**DESCRIPTION OF THE TASK**
In the data below, which lines hold the word "will"? Copy them.

**PROVIDED MATERIAL**
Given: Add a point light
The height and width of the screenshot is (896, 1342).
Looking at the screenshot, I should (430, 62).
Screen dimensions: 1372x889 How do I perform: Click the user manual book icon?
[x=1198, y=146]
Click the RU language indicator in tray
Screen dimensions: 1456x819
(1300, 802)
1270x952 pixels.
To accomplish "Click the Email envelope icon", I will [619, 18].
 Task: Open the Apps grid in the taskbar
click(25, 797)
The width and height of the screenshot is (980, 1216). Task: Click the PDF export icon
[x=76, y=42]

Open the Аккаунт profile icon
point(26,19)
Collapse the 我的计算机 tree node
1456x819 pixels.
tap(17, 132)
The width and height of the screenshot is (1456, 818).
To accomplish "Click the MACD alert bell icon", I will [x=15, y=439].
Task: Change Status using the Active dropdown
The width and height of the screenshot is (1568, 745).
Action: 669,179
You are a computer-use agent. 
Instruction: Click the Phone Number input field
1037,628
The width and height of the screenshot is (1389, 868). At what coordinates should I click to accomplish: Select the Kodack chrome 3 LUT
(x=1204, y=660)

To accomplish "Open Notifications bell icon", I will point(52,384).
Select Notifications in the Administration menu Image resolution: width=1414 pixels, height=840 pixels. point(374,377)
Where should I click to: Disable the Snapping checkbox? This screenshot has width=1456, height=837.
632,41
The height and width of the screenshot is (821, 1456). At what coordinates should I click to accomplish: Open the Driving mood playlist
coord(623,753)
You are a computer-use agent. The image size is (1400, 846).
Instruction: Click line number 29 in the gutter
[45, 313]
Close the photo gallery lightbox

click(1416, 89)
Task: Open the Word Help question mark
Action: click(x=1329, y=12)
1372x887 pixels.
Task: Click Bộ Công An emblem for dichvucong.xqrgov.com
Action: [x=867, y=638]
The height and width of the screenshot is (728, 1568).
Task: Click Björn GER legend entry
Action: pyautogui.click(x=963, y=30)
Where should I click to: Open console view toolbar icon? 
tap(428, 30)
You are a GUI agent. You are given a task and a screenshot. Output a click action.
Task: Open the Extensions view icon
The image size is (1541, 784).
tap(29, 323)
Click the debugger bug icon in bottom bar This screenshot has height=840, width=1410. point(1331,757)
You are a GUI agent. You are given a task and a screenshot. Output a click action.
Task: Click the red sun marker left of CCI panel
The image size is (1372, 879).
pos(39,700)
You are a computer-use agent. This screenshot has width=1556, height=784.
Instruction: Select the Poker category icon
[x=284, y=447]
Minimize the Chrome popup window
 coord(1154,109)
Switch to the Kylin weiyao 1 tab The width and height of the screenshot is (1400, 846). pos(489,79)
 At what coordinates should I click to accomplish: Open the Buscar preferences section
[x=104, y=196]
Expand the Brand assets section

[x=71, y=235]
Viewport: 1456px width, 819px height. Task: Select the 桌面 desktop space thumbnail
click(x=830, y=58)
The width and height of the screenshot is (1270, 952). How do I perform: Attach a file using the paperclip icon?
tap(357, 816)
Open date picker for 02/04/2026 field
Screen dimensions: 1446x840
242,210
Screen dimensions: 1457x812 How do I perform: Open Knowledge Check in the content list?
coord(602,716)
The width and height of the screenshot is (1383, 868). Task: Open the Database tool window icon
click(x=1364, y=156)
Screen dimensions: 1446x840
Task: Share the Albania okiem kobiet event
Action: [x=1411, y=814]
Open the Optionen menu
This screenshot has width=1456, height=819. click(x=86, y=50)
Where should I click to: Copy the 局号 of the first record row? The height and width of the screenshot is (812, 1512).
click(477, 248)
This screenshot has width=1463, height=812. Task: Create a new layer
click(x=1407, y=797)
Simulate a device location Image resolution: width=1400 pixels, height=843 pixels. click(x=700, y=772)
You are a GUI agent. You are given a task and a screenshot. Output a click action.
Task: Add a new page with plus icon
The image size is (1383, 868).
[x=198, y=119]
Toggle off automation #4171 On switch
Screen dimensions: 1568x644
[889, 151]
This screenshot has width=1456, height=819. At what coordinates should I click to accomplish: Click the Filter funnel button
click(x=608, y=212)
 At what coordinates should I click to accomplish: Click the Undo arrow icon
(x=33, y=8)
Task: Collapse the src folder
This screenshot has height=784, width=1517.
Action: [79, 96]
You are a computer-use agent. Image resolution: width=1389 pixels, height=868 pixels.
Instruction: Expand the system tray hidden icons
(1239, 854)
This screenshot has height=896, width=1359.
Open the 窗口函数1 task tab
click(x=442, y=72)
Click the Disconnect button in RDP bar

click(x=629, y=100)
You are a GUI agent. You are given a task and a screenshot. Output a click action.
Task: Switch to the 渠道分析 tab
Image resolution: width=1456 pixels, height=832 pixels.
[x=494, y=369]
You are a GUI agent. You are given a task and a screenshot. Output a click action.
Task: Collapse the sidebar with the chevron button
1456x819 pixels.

**SOLUTION TO THIS EXERCISE**
To accomplish "Click the Email envelope icon", I will [619, 18].
To accomplish "Click the MACD alert bell icon", I will [x=15, y=439].
To accomplish "Open Notifications bell icon", I will point(52,384).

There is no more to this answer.